> _Instructions to follow_: Only the lines below from the one containing "Open the remote screen monitor icon" to the one containing "This screenshot has width=1285, height=725." should be repeated, both included and unchanged.

> _Data records_:
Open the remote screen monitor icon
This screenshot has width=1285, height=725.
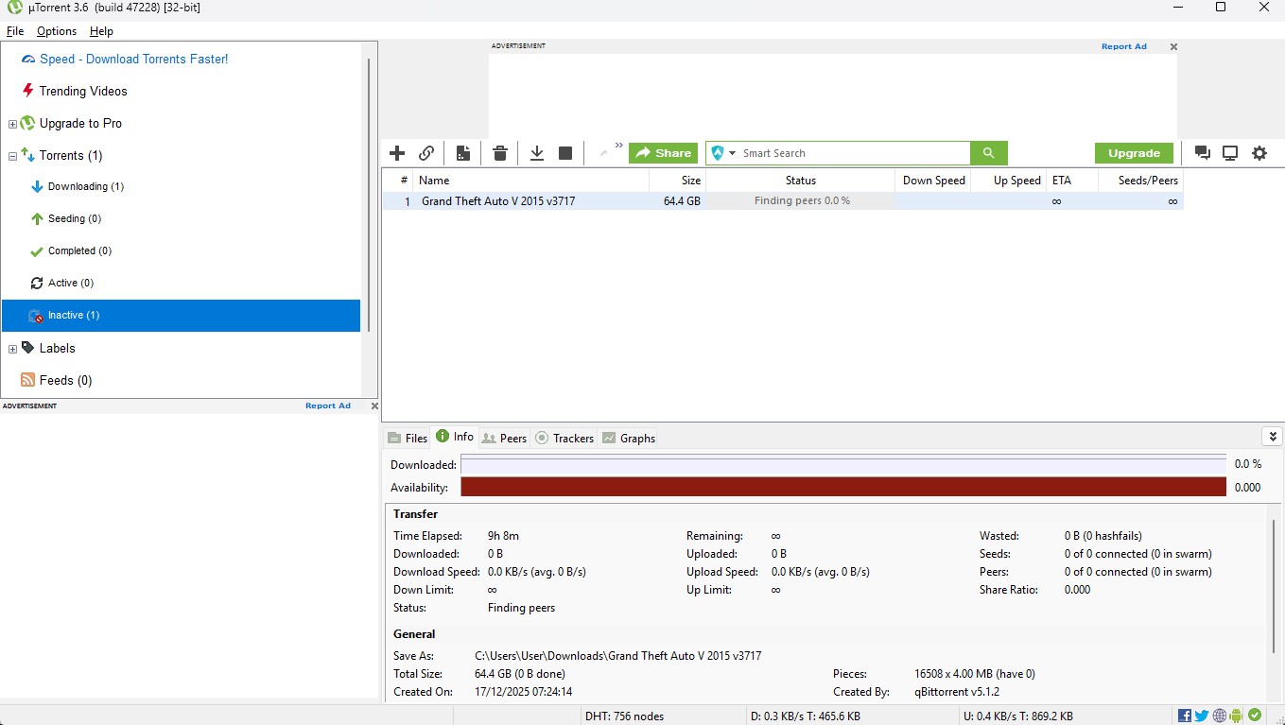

---

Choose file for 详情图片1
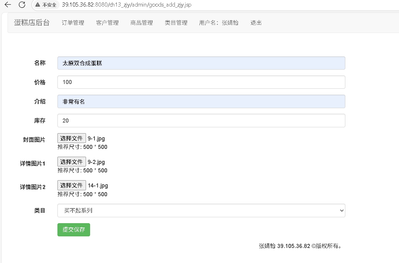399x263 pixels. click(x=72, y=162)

--

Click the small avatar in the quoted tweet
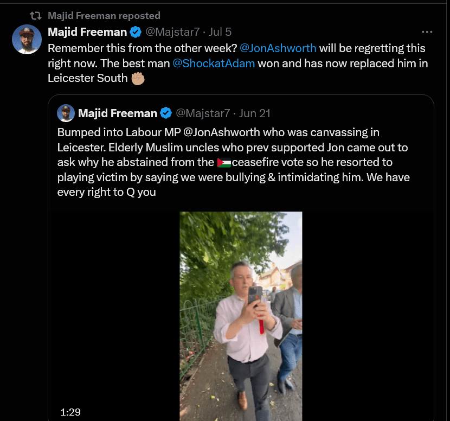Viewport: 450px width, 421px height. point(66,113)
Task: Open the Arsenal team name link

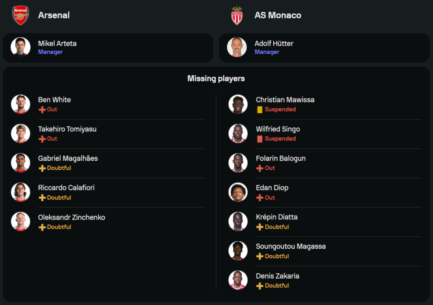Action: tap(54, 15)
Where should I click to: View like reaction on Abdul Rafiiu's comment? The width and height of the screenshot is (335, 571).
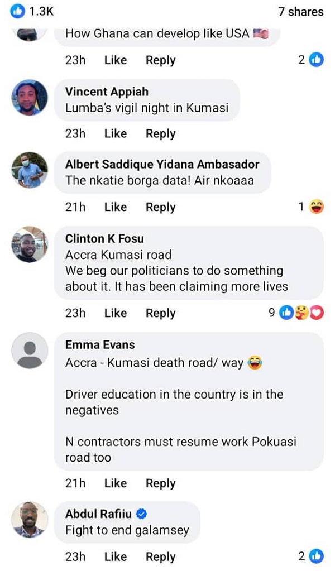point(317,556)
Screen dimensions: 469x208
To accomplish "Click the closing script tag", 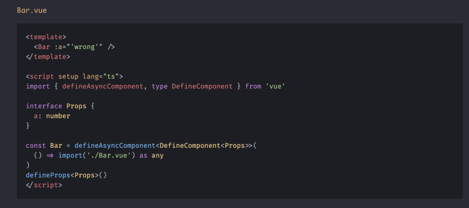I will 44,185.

> _Task solution_:
Open the remote screen monitor icon
This screenshot has width=1285, height=725.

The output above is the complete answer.